## 抜粋本文
◆ ◆ ◆ ◆ ◆ ◆ ◆
チタン酸アルカリ金属塩等の製造に用いるアルカリ金属の水酸化物としては、水酸化リチウム、水酸化ナトリウム、水酸化カリウム、水酸化セシウム等が挙げられる。アルカリ土類金属の水酸化物としては、水酸化マグネシウム、水酸化カルシウム、水酸化ストロンチウム、水酸化バリウム等が挙げられる。
【0043】
アルカリ金属等の水酸化物溶液の濃度は、通常5〜20N、好ましくは5〜15Nである。
アルカリ金属等の水酸化物の使用量は、前記チタン化合物に対して2〜20倍モル、好ましくは5〜15倍モルである。
【0044】
前記チタン化合物をアルカリ金属等の水酸化物の溶液で処理する方法としては、両者を混合した混合物を、撹拌又は振とうする方法が挙げられる。
【0045】
前記チタン化合物をアルカリ金属等の水酸化物溶液で処理する温度は、通常、50〜100℃である。処理時間は、処理規模にもよるが、通常、10分から100時間、好ましくは1〜80時間である。
【0046】
処理終了後、遠心分離、洗浄、乾燥等の通常の後処理操作を行うことにより、チタン酸のアルカリ金属塩等を得ることができる。
【0047】
2)酸化チタンを含む組成物及びその製造方法
本発明の組成物は、アルカリ金属又はアルカリ土類金属の水酸化物と反応して、チタン酸のアルカリ金属塩又はアルカリ土類金属塩を与えるチタン化合物を含有する組成物を、前記チタン化合物に対して重量比で2〜500倍の、60〜200℃、5〜20Nのアルカリ金属又はアルカリ土類金属の水酸化物で処理し、チタン酸のアルカリ金属塩又はアルカリ土類金属塩を含有する組成物を得た後、以下に示すいずれかの処理を行うことにより得られるものである。
【0048】
(c)得られた組成物を、前記チタン化合物に対して重量比で2〜500倍の、0.2〜12Nの酸溶液を用いて、0〜50℃で処理した後、得られた処理物を300〜700℃で焼成する。
◆ ◆ ◆ ◆ ◆ ◆ ◆
## 設問
[A] チタン酸塩の製造に関する抜粋によると、チタン化合物をアルカリ金属等の水酸化物溶液で処理する温度は通常何度か。
[B] チタン酸塩の製造に関する抜粋のうち、「チタン酸アルカリ金属塩等の製」から「ましくは1〜80時間である。」までを一字一句そのまま書き写してください。
記録はこの作業に一切関係しない。
◆ ◆ ◆ ◆ ◆ ◆ ◆
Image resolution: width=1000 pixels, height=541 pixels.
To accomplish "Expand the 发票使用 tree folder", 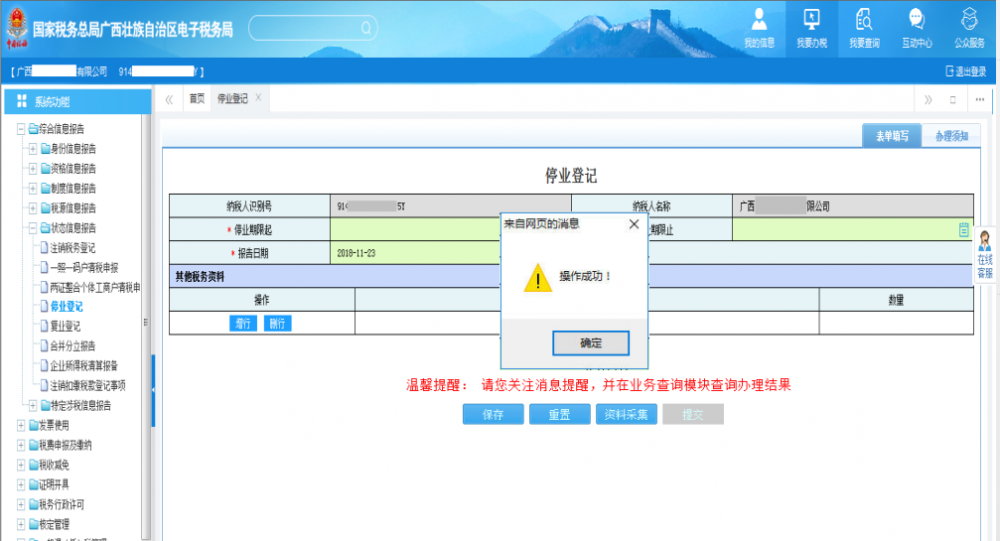I will 22,425.
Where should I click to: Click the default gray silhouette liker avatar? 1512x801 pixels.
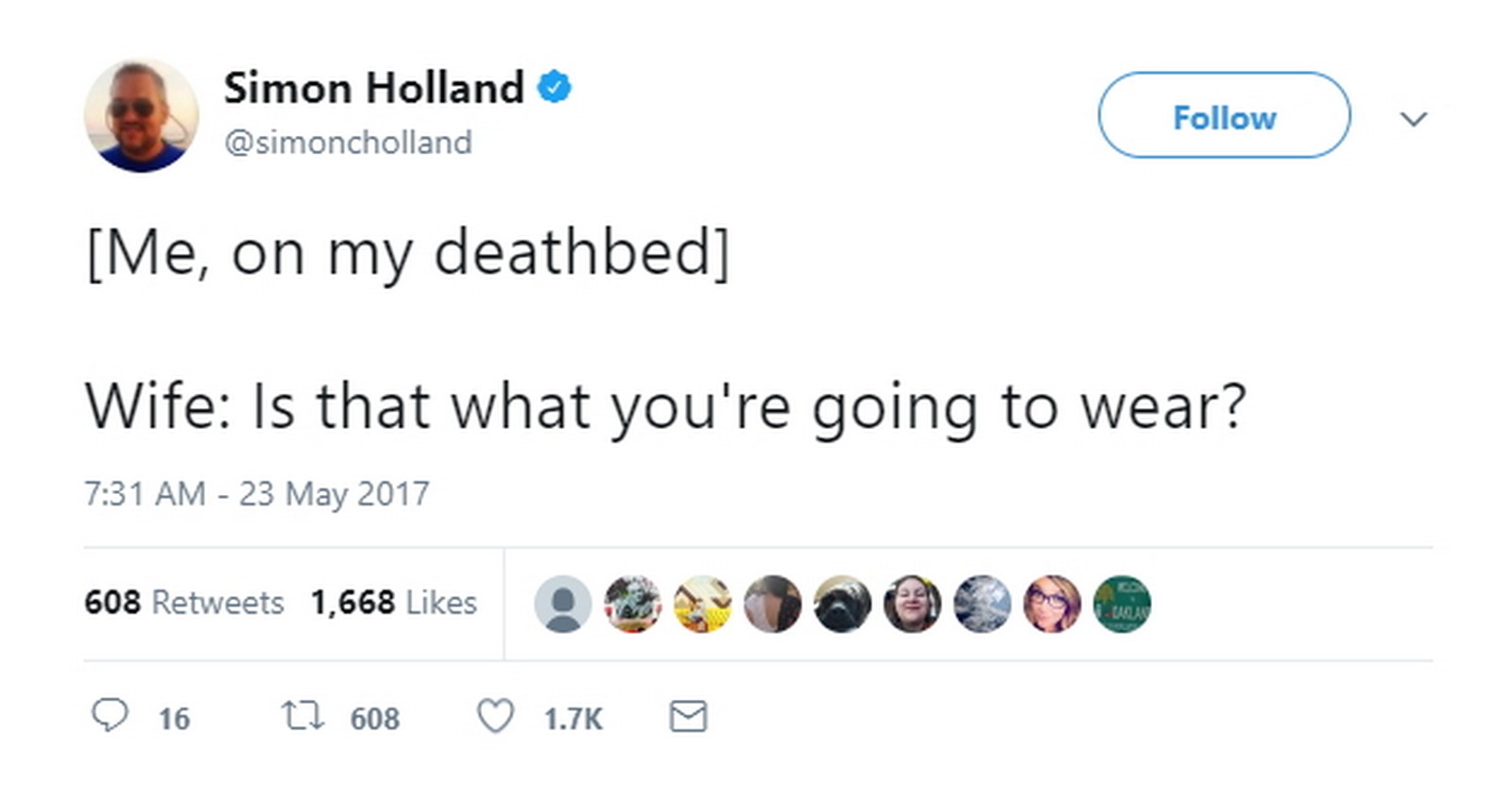pos(563,604)
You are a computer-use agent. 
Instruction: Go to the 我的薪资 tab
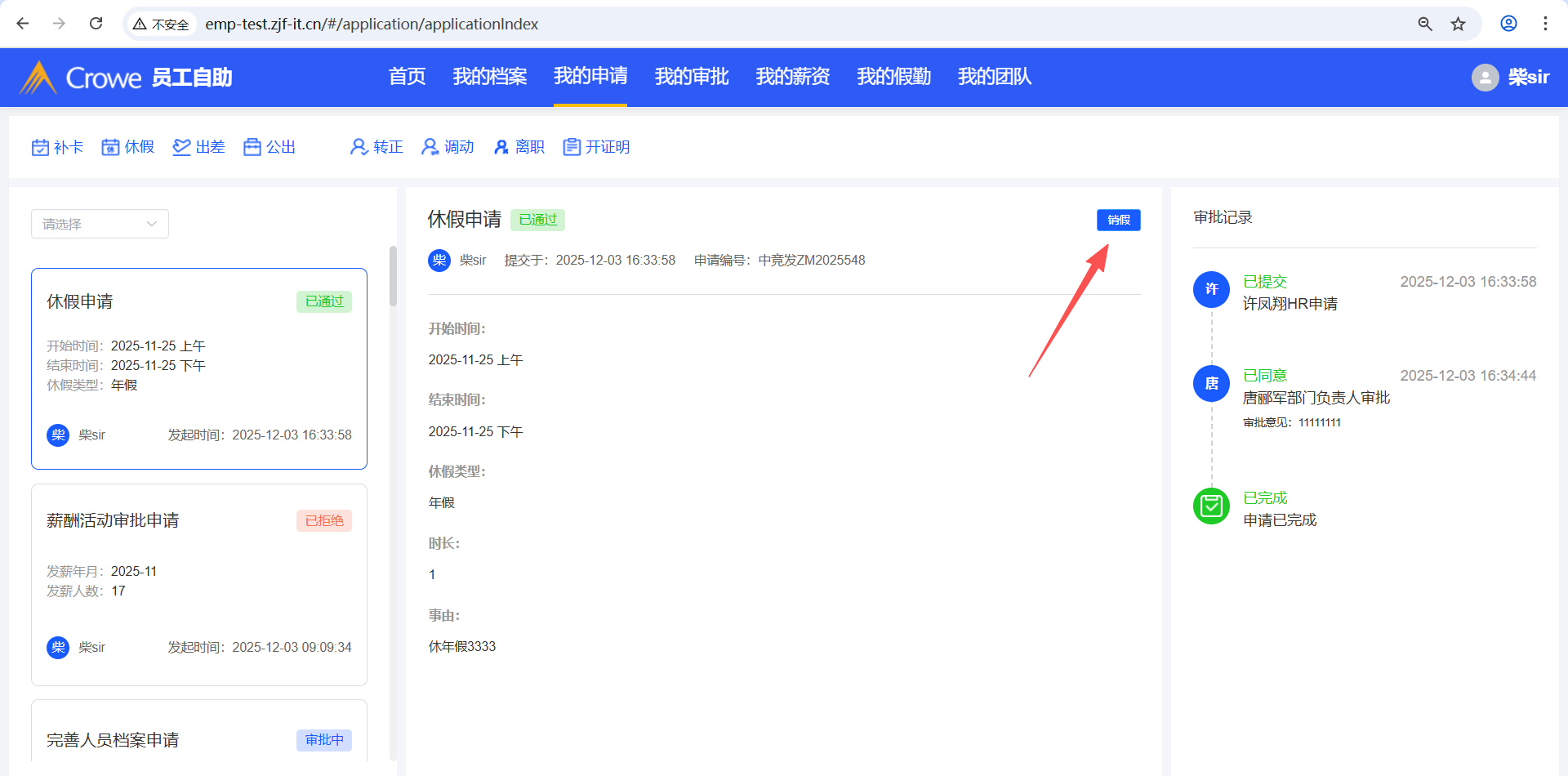click(792, 77)
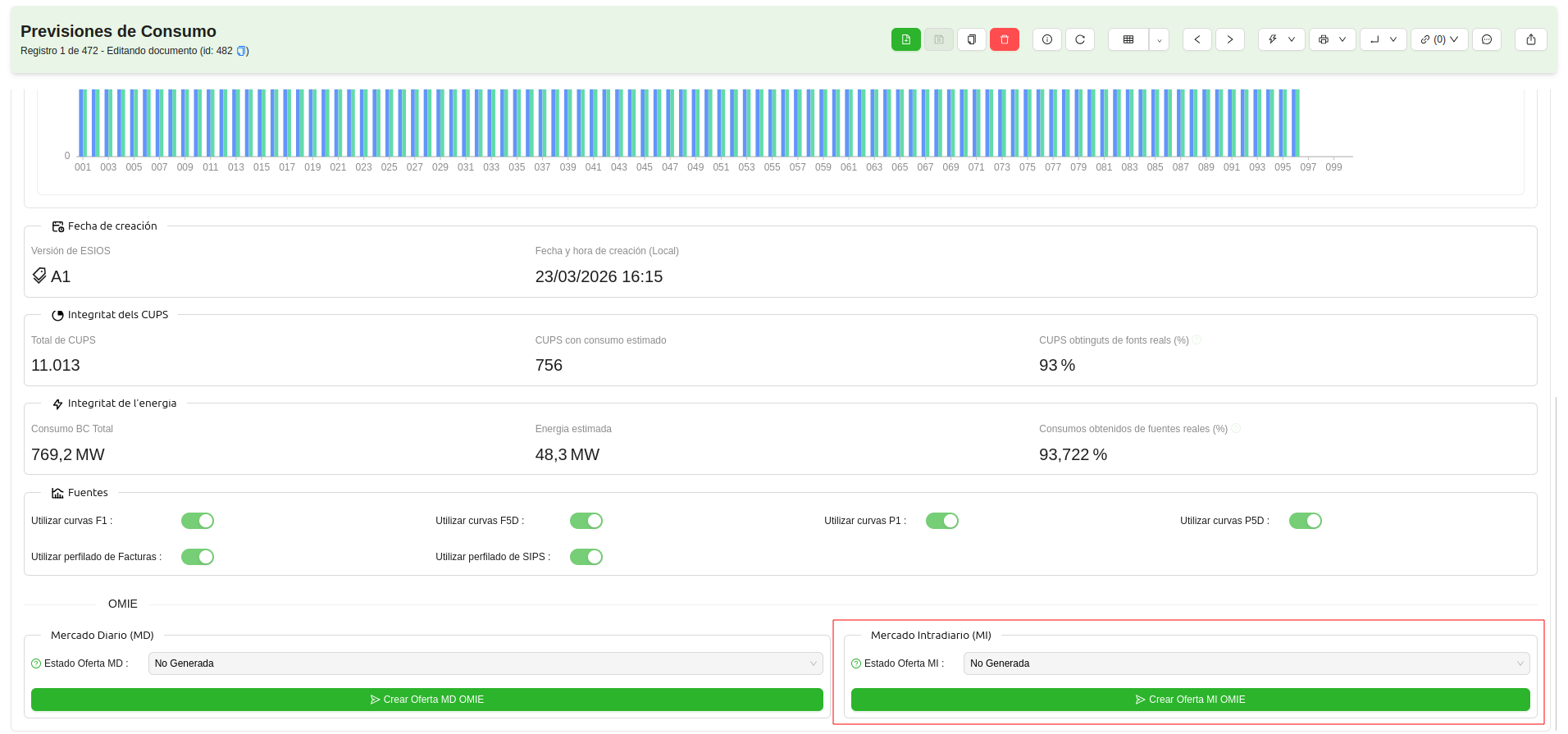This screenshot has width=1568, height=734.
Task: Reload the document with the refresh icon
Action: [1079, 39]
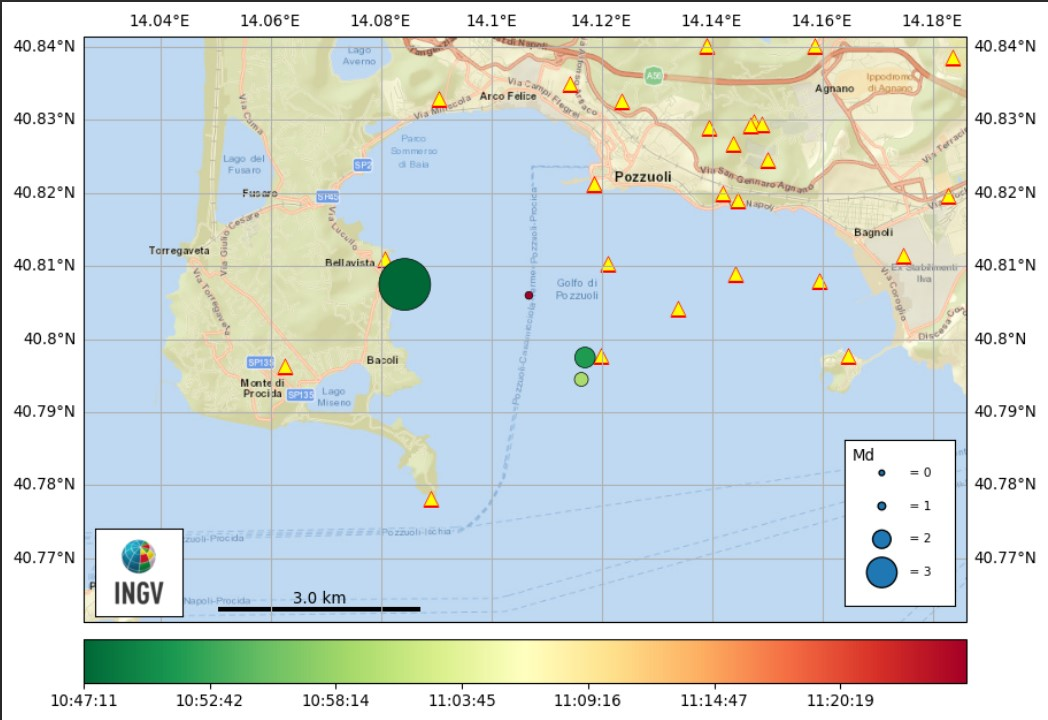This screenshot has height=720, width=1048.
Task: Select the SP2 road shield
Action: tap(362, 165)
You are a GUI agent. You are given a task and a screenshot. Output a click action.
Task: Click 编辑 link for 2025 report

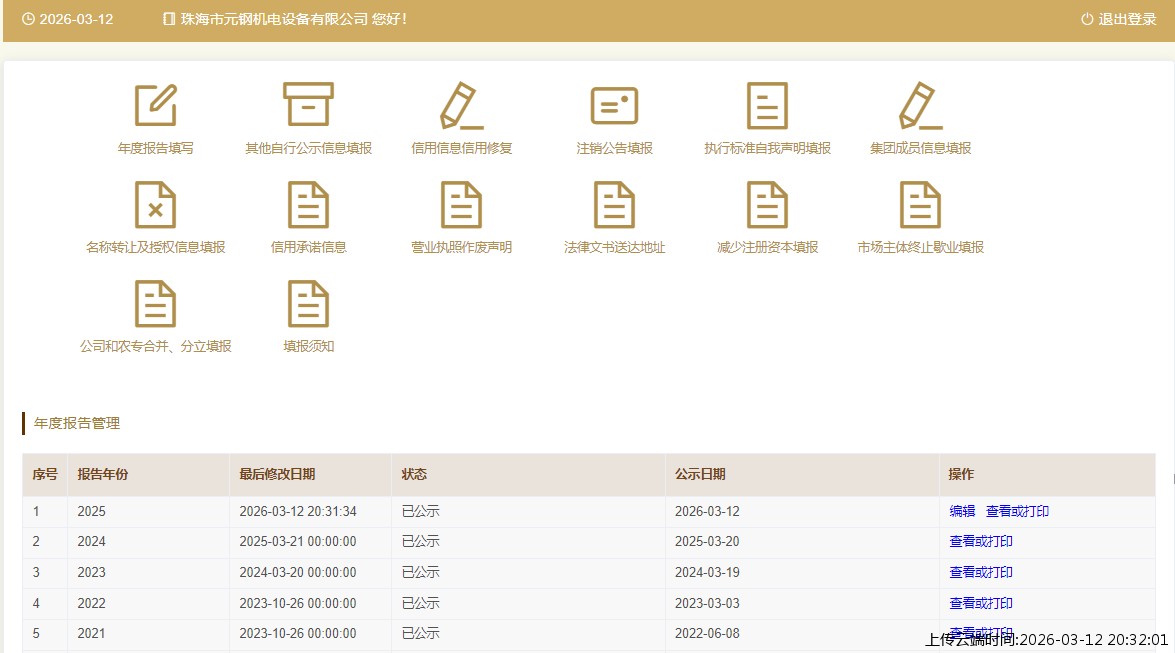point(962,511)
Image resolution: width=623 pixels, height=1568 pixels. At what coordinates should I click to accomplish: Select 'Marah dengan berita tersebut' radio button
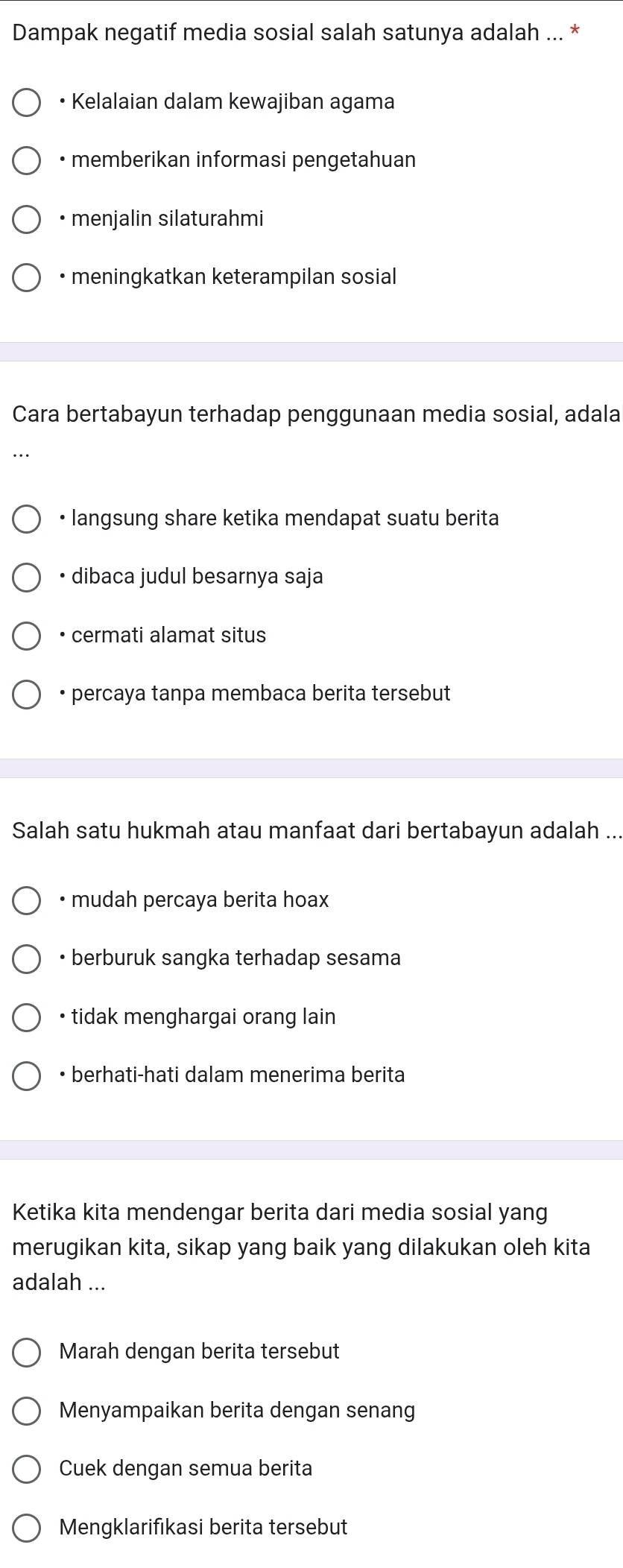pyautogui.click(x=27, y=1352)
◆ ◆ ◆ ◆ ◆ ◆ ◆
## 各設問の解答
[A] 通常、50〜100℃である。

[B]
チタン酸アルカリ金属塩等の製造に用いるアルカリ金属の水酸化物としては、水酸化リチウム、水酸化ナトリウム、水酸化カリウム、水酸化セシウム等が挙げられる。アルカリ土類金属の水酸化物としては、水酸化マグネシウム、水酸化カルシウム、水酸化ストロンチウム、水酸化バリウム等が挙げられる。
【0043】
アルカリ金属等の水酸化物溶液の濃度は、通常5〜20N、好ましくは5〜15Nである。
アルカリ金属等の水酸化物の使用量は、前記チタン化合物に対して2〜20倍モル、好ましくは5〜15倍モルである。
【0044】
前記チタン化合物をアルカリ金属等の水酸化物の溶液で処理する方法としては、両者を混合した混合物を、撹拌又は振とうする方法が挙げられる。
【0045】
前記チタン化合物をアルカリ金属等の水酸化物溶液で処理する温度は、通常、50〜100℃である。処理時間は、処理規模にもよるが、通常、10分から100時間、好ましくは1〜80時間である。